We see this failure on hostpath-csi-basic on PSI cluster as well (local storage not backed by hpp pool) Continue to work with Alex on tackling the issue
So the flow was: 1. Create a DV on HPP storage, which is WaitForFirstConsumer 2. Create a first consumer pod with fsGroup 2000 3. The importer pod gets created right away by CDI, its fsGroup is 107 akalenyu increased a kubelet log verbosity and found in the logs that the 2000 fsGroup gets applied after 107, and that's why the importer pod doesn't have the right permissions: oc debug node/<node_name> sh-5.1# journalctl -u kubelet --no-pager | grep 'Perform recursive ownership change for directory" path="/var/lib/kubelet/pods/6e865590-e8d2-4c6d-8322-53b984ecc6af/volumes/kubernetes.io~csi/pvc-32afa320-9a92-4b1b-b409-724b20067dd4/mou' -A300 -B 300 May 15 16:37:12 c01-jp413-h-4vqdp-worker-0-fnw9h kubenswrapper[3809]: I0515 16:37:12.468991 3809 csi_mounter.go:344] kubernetes.io/csi: mounter.SetupAt fsGroup [107] applied successfully to pvc-32afa320-9a92-4b1b-b409-724b20067dd4 ... May 15 16:37:12 c01-jp413-h-4vqdp-worker-0-fnw9h kubenswrapper[3809]: I0515 16:37:12.563296 3809 csi_mounter.go:344] kubernetes.io/csi: mounter.SetupAt fsGroup [2000] applied successfully to pvc-32afa320-9a92-4b1b-b409-724b20067dd4 It is worth opening a k8s issue.
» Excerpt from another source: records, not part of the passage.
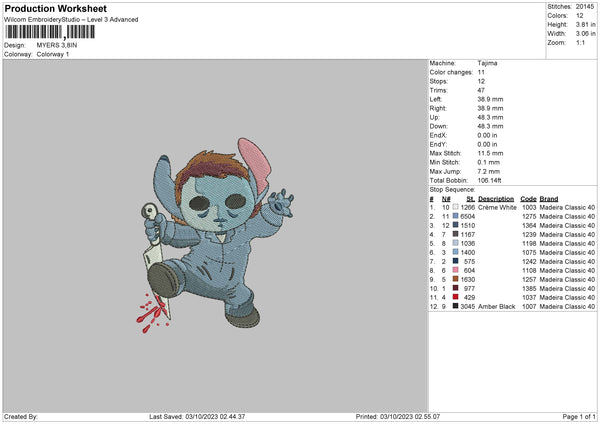Image resolution: width=600 pixels, height=424 pixels.
Task: Click the Colorway 1 value
Action: (55, 53)
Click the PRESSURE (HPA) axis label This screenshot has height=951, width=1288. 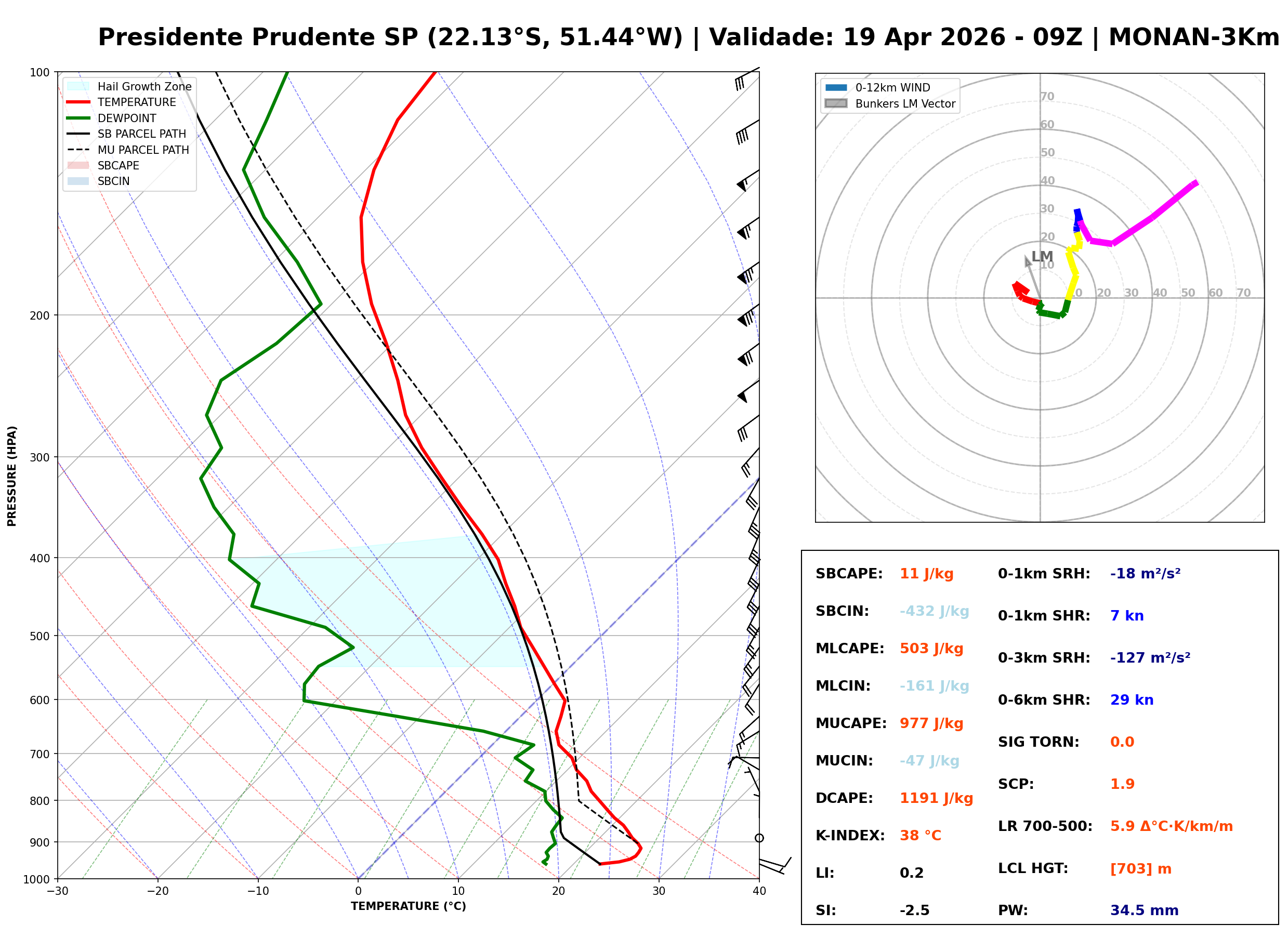click(12, 477)
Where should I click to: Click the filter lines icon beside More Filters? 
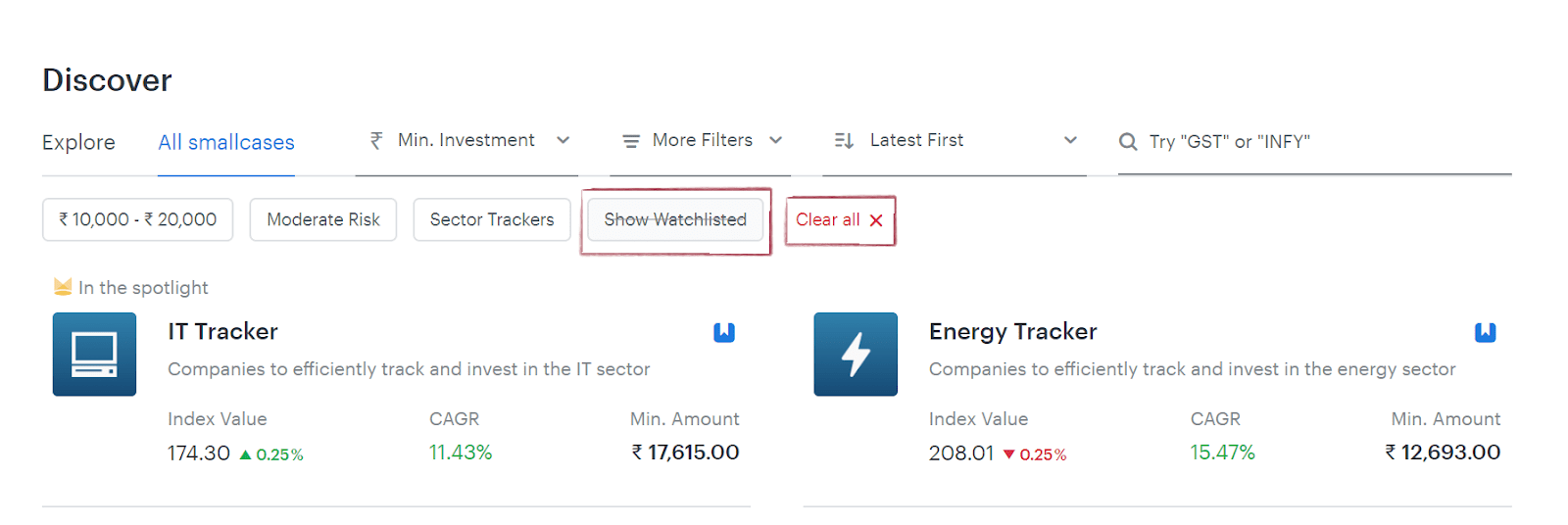pos(631,141)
From our side - considering that the virt-launcher pod has fsGroup 107, and it is most likely to be the first consumer for a DV, we will change the first consumer pod's fsGroup to 107 in our automation.
*** Bug 2192346 has been marked as a duplicate of this bug. ***
Changing the first consumer pod's fsGroup to 107 fixes the issue. But we still need to write a reproducer and open an issue for k8s.